【田中】分散型への期待は大きい一方、昨年のDigital Shift Summitでの鼎談テーマ「日本企業がデジタルシフトでGAFAに打ち勝つ方法」に戻らせていただきますと、ナノエコノミーもデジタルシフトの三つの基本的なプロセス、「デジタルで顧客とつながり、パーミッション(許可)を得て顧客データを取得して、利便性を高める」という流れは共通しています。アップルがアメリカで実現していることは「iPhoneで顧客とつながり、アップルウォッチのフィットネスアプリから運動強度や走る速度、脈拍数等の健康情報、運動中に聞いている音楽などの情報を取得して、本当に最適なサービスをリコメンデーションする」ということです。GAFAMが実現しているこのサービスに打ち勝つにはなにが必要でしょうか?

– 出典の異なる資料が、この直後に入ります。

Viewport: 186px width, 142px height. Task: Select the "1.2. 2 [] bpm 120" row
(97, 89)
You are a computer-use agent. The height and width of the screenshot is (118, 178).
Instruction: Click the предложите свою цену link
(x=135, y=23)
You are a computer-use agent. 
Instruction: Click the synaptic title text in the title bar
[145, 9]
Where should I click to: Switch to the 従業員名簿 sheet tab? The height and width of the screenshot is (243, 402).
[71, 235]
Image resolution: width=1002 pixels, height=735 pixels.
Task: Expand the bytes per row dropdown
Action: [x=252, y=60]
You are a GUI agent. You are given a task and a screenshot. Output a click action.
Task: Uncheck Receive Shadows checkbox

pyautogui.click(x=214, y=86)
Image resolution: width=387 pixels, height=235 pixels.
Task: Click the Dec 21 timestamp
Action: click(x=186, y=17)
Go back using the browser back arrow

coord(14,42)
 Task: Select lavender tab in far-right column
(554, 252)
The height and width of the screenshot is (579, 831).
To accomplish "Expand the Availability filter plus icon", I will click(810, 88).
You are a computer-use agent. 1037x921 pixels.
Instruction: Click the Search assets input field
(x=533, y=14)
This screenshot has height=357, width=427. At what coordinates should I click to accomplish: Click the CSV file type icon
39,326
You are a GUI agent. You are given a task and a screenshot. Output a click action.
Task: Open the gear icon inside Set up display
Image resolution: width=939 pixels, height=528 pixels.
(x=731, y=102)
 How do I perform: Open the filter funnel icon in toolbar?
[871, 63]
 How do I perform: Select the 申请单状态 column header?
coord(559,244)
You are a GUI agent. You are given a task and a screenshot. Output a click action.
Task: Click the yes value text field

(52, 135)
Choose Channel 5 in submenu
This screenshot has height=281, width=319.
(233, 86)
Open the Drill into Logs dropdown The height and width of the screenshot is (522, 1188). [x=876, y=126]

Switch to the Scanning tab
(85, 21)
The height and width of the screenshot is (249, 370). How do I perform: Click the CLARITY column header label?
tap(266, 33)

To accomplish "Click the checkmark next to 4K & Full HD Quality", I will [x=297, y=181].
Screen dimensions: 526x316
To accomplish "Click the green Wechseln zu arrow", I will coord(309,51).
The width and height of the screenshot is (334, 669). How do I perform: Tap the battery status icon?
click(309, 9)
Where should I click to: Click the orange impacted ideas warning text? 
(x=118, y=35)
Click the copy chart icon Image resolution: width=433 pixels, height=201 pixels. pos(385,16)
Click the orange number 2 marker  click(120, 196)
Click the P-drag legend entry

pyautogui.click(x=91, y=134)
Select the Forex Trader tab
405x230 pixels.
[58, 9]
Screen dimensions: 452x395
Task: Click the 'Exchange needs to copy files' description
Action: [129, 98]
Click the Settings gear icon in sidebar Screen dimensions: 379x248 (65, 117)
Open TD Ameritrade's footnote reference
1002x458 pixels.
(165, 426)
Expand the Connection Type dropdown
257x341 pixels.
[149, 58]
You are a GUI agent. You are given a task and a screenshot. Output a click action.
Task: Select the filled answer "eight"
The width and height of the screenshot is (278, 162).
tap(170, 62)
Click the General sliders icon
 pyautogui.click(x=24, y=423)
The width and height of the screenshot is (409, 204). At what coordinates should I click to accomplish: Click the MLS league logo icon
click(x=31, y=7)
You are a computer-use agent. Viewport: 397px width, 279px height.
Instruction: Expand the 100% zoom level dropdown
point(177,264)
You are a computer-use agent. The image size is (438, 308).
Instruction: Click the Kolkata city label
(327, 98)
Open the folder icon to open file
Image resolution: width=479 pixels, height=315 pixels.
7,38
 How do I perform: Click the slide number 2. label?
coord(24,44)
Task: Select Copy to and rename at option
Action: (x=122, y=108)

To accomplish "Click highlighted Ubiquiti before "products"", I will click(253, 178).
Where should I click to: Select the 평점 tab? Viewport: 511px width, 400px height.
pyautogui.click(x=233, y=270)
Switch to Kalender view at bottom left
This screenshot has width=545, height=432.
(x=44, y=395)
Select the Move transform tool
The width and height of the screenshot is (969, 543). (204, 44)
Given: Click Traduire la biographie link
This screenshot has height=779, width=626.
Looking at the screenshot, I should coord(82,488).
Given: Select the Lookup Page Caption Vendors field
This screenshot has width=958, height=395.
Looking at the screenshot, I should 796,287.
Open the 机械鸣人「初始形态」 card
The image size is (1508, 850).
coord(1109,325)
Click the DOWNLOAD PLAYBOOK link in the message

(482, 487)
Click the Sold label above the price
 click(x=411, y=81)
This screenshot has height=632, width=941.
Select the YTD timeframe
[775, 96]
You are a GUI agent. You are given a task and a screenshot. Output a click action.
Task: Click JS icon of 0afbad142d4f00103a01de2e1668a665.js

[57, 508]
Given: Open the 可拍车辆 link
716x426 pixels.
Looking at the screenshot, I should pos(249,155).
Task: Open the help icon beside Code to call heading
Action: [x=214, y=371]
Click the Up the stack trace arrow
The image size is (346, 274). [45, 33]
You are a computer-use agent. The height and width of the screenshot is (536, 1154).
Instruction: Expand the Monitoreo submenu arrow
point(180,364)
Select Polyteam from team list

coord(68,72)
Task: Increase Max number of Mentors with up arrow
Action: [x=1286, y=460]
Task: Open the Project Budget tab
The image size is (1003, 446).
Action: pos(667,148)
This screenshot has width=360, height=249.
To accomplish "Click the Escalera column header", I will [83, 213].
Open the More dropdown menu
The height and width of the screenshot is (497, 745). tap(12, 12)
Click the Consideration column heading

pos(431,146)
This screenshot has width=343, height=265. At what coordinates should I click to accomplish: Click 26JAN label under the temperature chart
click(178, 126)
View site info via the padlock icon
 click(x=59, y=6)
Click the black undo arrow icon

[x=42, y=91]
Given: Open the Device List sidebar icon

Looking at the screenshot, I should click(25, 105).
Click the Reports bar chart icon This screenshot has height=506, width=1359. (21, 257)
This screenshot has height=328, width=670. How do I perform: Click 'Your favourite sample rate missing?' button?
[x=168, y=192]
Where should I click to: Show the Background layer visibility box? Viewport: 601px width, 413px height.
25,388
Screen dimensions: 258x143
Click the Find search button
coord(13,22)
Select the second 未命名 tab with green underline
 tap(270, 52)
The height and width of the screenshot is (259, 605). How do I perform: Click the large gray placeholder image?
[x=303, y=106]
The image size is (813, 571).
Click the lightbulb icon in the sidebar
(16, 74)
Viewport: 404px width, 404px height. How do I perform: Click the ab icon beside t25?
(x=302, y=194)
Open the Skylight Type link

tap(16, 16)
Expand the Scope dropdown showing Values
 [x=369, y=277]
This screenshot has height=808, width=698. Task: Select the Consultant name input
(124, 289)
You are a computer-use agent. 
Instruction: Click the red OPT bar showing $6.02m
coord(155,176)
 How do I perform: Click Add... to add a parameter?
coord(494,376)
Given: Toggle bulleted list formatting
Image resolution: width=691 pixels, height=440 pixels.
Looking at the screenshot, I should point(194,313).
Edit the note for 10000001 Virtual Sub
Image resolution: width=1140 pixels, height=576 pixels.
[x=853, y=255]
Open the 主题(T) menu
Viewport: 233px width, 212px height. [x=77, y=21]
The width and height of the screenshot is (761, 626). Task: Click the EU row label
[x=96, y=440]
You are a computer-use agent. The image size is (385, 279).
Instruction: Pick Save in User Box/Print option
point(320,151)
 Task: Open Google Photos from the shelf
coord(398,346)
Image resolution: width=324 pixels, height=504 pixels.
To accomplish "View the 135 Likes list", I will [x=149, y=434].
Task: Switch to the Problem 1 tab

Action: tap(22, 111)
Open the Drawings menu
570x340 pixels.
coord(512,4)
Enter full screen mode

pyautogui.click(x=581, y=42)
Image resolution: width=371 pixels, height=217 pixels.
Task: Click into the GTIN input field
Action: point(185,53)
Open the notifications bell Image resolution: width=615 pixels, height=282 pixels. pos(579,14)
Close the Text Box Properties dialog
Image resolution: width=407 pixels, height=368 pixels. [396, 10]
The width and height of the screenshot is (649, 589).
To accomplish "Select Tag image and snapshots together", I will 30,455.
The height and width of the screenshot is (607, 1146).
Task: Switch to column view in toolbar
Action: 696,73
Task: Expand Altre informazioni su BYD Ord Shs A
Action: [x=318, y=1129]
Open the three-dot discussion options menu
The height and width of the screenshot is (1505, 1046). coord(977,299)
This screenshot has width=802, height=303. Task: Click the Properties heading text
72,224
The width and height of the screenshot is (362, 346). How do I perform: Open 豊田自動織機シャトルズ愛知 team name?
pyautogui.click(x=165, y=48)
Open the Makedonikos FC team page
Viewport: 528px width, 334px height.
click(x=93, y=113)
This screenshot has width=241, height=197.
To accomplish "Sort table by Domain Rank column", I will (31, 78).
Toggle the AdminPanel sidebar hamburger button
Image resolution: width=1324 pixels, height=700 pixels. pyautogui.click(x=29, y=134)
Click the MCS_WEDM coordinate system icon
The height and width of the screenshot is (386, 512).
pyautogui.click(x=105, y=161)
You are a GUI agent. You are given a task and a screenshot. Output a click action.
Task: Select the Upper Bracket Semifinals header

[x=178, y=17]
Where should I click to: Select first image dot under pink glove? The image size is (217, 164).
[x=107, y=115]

【島田】一番大事なのは、彼らがアクセスできていないデータが大量にあるということです。GAFAはスマホ中心ですが、東芝をはじめとする日本企業は苦労しながらも、インフラ整備などを丁寧に続けてきました。そこから取得できるデータは完全にGAFAに欠けているものです。その情報はGAFAで集めているデータと紐付かないといけません。これがスケールフリーネットワークですが、その紐付けができるのは個人だけです。

企業が勝手にやるのは絶対に駄目。個人が「これとこれがつながればメリットがある」と認識し、自ら行動することが極めて大切です。しかし、その前段階である現時点では、そもそもデータに自由にアクセスできるような環境にありません。それを丁寧に行うのが、私が6月2日に「東芝グループ経営方針」で説明した「ソフトウエア・ディファインド(※8)」の重要な意味です。データに自由にアクセスできる世界をつくることではじめて、次の世界が開けていくと考えています。

(※8)アプリケーション、ソフトウェア、ハードウェアをそれぞれ分離する考え方。